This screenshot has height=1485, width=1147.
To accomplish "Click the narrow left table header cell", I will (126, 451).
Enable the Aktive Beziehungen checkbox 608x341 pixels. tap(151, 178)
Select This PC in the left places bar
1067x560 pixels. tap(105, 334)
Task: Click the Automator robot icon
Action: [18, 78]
---
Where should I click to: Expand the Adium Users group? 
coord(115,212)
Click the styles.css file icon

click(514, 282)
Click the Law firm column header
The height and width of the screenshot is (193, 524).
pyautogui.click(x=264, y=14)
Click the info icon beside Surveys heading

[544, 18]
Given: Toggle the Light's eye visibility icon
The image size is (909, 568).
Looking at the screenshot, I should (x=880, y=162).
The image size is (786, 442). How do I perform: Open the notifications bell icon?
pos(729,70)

● Directions for this task
Please copy, exactly as written, every line in the listing above from the line with "This screenshot has height=1485, width=1147." up to and including the line with "Enable the Aktive".

● Task solution
This screenshot has height=1485, width=1147.
To accomplish "Click the narrow left table header cell", I will (126, 451).
Enable the Aktive Beziehungen checkbox 608x341 pixels. tap(151, 178)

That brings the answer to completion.